A Chorley airman who died in Holland has been traced thanks to a Guardian appeal.

Two weeks ago we printed a letter from Raimondo Bogaars, who was appealing for information about men involved in six plane crashes in the village of Aalst-Waalre in Holland during World War Two.

The letter caught the eye of Euxton historian Stuart Clewlow - whose grandfather’s cousin was one of those killed.

Stuart has been in touch with Raimondo and is now helping with his research.

Raimondo hopes to one day write a book on the devastating crashes or erect a monument to the men who lost their lives.

One of those was Eric Harper, Stuart’s grandfather’s cousin, who was part of the crew from a crash site Raimondo has been investigating.

Eric was a flying officer in the Royal Air Force Volunteer Reserve flying Avro Lancaster four-engine bombers.

He was killed whilst on a raid to Cologne in Germany on June 29, 1943, aged 35.

Eric lived in Mornington Road in Heath Charnock and worked at Williams Deacons Bank in Chorley.

He was also a member of Chorley Golf Club.

He is remembered on the Adlington Memorial, St Paul’s Church Memorial Book in Adlington, the Rivington and Blackrod School Memorial, and the Williams Deacon Bank War Memorial.

A ‘missing’ notice was posted in the Chorley Guardian, followed by his photograph and obituary.

He was laid to rest at the Eindhoven (Woensel) General Cemetery in Germany.

Raimondo has appeared on television in Holland in relation to his research.

Later this year hopes to publish a book detailing his findings - including tracing the family of all crew members who were killed in the same air crash during a bombing raid in Holland.

Stuart has now given Raimondo pictures of Eric Harper to help with the work.

He said: “Almost nobody over here has ever heard of the crashes so I’m investing my time in gathering information so I can write a book or erect a monument.

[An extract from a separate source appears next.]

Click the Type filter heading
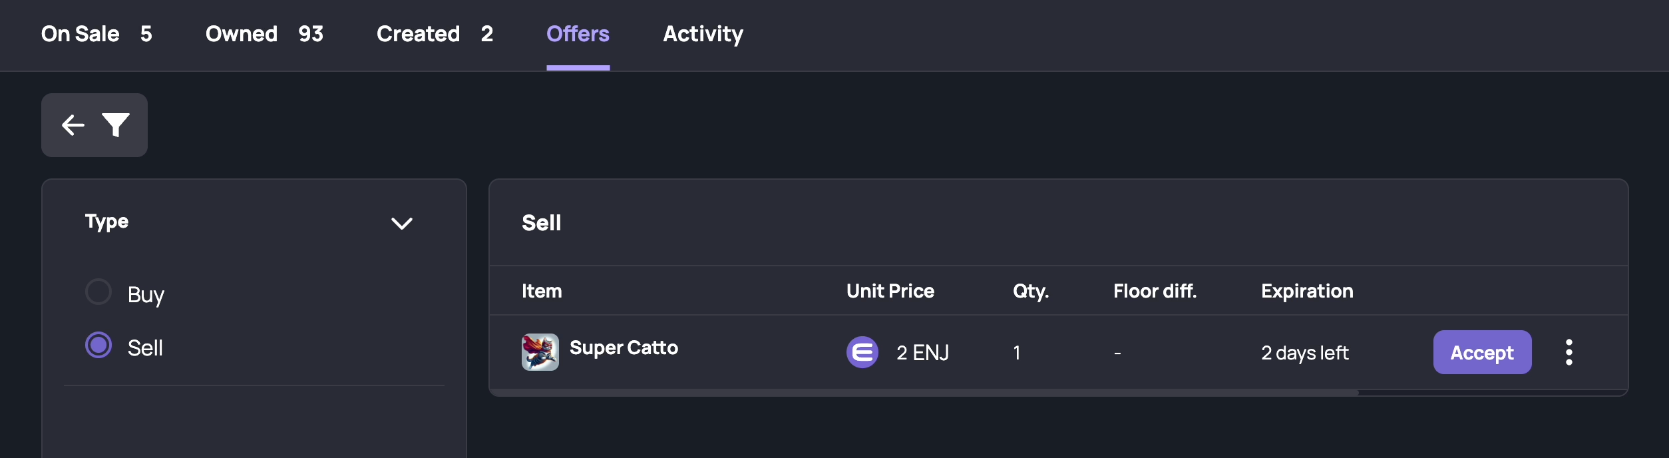Viewport: 1669px width, 458px height. tap(106, 222)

“Eric was the sixth Harper from Adlington to have died during the two World Wars and one of about 14 members of the family in that area to have died.

“His parents are buried in the cemetery at Adlington- there is no mention of him.

“He was originally posted as missing. The family was never ‘officially’ told what had happened to him or where he was buried.

“Maybe that is why they didn’t list him on the family gravestone.”